What this task involves: Below are the records; copy exactly the stretch from the line containing "Where should I click to: Open the Across" through the line containing "Task: Click the TRUE_POSITIVE verdict badge", both ends included, and nothing else.

Records shown:
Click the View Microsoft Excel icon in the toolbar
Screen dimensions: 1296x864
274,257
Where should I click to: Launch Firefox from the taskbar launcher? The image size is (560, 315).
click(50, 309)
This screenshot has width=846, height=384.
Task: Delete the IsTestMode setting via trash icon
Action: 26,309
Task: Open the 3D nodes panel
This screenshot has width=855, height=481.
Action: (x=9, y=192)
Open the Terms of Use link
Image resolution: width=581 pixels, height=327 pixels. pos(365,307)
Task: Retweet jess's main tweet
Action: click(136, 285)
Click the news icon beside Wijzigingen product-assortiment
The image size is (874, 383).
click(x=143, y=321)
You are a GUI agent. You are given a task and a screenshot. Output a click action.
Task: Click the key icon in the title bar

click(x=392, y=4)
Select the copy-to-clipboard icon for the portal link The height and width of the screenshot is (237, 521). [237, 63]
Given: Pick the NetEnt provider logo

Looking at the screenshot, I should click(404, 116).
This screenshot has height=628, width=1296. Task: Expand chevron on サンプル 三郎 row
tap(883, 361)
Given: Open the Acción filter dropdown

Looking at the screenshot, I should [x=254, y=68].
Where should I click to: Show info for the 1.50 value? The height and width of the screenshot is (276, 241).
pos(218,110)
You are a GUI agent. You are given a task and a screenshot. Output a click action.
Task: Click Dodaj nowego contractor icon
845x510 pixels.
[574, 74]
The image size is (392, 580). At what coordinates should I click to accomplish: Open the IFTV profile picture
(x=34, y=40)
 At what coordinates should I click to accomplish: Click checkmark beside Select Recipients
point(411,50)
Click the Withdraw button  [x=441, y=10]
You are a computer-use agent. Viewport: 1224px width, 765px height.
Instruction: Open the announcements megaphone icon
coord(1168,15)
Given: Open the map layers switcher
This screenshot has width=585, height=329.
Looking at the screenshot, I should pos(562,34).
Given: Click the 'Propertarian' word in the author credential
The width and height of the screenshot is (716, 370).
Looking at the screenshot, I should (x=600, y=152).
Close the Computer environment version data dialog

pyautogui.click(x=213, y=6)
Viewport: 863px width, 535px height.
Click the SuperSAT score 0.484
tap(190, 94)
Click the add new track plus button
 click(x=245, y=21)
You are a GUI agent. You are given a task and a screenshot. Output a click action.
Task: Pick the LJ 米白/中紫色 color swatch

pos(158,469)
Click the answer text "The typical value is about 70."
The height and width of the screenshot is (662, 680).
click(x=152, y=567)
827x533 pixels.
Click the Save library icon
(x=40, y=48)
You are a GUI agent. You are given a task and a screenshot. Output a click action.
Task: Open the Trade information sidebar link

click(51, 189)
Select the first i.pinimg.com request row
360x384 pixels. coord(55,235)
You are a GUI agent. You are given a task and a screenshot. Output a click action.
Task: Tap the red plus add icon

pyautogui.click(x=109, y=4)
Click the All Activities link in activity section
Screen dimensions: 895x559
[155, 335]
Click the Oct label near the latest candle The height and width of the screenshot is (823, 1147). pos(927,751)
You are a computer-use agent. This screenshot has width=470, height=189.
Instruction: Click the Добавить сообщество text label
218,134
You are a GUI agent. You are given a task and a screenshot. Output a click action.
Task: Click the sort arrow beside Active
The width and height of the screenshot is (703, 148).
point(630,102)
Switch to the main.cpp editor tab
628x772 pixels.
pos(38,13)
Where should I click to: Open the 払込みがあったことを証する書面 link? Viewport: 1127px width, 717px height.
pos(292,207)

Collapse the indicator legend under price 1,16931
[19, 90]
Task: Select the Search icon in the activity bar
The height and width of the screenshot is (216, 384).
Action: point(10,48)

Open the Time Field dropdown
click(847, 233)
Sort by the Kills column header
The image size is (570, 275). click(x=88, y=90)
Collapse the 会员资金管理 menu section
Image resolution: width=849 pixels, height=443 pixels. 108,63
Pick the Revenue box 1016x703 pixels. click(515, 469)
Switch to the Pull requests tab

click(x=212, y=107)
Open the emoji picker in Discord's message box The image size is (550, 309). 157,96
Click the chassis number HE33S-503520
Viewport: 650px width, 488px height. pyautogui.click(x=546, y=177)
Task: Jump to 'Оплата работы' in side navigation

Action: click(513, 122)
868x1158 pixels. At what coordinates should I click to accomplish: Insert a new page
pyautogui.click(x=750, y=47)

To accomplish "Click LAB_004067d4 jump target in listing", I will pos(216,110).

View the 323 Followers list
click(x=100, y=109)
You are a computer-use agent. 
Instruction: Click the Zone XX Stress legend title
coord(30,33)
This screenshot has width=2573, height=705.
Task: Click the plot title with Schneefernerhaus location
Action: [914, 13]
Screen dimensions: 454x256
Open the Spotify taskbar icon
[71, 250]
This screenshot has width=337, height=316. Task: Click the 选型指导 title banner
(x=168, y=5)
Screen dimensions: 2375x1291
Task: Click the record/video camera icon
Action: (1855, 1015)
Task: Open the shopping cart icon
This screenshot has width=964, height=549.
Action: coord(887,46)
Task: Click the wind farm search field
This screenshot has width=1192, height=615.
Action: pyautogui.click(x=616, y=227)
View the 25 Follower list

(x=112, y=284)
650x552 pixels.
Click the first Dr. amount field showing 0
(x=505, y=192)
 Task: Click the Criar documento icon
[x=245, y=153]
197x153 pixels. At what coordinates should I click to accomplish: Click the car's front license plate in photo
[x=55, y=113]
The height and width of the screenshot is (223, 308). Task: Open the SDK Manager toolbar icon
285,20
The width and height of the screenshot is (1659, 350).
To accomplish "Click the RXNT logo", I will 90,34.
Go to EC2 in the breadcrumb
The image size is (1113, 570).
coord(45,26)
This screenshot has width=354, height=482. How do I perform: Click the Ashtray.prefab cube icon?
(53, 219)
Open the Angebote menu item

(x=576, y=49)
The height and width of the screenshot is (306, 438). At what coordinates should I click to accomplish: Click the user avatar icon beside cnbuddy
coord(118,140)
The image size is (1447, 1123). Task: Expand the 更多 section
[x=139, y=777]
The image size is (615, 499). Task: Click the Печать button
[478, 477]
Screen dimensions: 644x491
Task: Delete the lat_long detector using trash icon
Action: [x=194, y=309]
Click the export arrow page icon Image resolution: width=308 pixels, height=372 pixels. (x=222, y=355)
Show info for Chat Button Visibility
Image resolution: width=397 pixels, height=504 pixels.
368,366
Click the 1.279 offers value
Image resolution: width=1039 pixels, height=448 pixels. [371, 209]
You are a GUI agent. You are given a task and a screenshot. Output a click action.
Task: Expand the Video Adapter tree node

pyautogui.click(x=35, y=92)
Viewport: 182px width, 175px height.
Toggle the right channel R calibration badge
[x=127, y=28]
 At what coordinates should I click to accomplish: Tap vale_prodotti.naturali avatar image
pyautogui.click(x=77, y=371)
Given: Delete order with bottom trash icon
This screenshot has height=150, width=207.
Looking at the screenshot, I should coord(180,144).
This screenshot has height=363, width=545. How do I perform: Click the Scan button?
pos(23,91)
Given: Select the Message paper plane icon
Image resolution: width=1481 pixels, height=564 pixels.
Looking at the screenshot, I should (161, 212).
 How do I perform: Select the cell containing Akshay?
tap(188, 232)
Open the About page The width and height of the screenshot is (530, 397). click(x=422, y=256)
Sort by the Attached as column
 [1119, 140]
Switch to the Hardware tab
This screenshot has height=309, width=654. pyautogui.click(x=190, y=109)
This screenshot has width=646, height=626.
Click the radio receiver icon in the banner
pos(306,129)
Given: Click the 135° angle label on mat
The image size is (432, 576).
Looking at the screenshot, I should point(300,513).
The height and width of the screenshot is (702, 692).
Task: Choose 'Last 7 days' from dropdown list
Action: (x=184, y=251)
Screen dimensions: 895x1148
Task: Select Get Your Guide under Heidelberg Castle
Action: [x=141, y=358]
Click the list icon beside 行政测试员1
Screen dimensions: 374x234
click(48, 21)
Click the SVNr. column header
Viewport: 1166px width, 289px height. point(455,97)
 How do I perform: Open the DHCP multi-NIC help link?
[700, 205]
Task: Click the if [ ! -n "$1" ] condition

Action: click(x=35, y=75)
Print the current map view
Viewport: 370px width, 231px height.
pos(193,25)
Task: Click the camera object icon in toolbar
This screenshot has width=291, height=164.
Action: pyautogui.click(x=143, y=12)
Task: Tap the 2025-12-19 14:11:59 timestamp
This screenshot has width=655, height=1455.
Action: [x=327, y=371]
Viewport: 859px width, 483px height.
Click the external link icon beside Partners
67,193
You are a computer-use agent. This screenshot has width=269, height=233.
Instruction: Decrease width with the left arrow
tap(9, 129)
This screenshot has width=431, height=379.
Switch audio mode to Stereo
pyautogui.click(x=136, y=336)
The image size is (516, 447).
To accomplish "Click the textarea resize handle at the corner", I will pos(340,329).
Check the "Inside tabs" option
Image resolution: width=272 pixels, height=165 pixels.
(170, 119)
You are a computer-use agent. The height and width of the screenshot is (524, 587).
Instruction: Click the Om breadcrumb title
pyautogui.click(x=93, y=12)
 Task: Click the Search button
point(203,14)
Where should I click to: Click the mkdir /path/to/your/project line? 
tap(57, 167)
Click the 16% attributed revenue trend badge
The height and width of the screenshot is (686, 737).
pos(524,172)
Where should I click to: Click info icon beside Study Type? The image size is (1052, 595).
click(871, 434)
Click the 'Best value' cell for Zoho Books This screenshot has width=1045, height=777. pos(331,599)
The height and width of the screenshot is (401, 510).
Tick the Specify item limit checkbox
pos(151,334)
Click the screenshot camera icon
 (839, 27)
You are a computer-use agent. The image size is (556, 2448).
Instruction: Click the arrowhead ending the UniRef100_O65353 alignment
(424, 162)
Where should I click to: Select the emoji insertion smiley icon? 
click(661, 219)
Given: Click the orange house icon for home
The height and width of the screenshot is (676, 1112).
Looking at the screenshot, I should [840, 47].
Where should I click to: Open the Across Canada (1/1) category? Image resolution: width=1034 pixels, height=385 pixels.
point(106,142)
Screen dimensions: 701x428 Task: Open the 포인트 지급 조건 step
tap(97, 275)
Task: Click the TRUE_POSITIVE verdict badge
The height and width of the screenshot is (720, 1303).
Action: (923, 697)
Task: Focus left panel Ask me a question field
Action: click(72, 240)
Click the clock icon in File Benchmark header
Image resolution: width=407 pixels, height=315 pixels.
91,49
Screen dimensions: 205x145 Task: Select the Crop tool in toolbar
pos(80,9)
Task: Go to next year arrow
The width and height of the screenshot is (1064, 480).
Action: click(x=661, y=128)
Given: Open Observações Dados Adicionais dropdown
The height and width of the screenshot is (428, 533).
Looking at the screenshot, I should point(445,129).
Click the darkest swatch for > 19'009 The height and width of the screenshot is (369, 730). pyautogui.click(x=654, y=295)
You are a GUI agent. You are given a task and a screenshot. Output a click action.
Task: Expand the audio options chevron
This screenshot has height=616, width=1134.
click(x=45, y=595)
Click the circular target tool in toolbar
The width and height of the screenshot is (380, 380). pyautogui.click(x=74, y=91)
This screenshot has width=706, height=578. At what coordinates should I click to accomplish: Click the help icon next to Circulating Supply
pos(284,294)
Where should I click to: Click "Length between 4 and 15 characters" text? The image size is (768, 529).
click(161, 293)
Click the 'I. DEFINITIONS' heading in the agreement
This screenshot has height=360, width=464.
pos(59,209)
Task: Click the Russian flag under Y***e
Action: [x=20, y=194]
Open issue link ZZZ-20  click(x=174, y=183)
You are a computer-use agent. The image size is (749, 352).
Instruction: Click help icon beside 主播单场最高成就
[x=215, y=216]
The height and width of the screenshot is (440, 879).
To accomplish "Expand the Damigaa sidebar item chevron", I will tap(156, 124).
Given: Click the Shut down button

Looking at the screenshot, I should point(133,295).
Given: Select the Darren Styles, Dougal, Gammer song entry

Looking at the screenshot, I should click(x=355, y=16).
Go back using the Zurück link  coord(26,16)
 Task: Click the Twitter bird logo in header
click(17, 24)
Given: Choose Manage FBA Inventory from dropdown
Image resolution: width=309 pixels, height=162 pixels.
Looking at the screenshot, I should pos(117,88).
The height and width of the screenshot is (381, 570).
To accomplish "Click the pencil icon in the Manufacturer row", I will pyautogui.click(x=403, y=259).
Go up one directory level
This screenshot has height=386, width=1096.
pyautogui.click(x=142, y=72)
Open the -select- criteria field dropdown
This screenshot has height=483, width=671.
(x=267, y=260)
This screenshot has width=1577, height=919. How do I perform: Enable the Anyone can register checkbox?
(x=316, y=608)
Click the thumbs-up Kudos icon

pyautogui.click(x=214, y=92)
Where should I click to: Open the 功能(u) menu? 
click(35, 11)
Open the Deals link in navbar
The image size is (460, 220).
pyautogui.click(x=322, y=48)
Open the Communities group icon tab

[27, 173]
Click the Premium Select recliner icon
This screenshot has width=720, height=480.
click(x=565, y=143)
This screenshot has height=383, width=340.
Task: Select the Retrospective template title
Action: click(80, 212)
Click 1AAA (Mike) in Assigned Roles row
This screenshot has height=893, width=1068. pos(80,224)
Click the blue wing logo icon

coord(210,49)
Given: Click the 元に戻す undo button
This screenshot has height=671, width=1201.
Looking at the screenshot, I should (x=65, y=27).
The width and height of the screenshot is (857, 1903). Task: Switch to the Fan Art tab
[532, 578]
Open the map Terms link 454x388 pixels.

Written solution:
Where should I click to: Open the Across Canada (1/1) category? Image resolution: width=1034 pixels, height=385 pixels.
point(106,142)
Screen dimensions: 701x428 Task: Open the 포인트 지급 조건 step
tap(97, 275)
Task: Click the TRUE_POSITIVE verdict badge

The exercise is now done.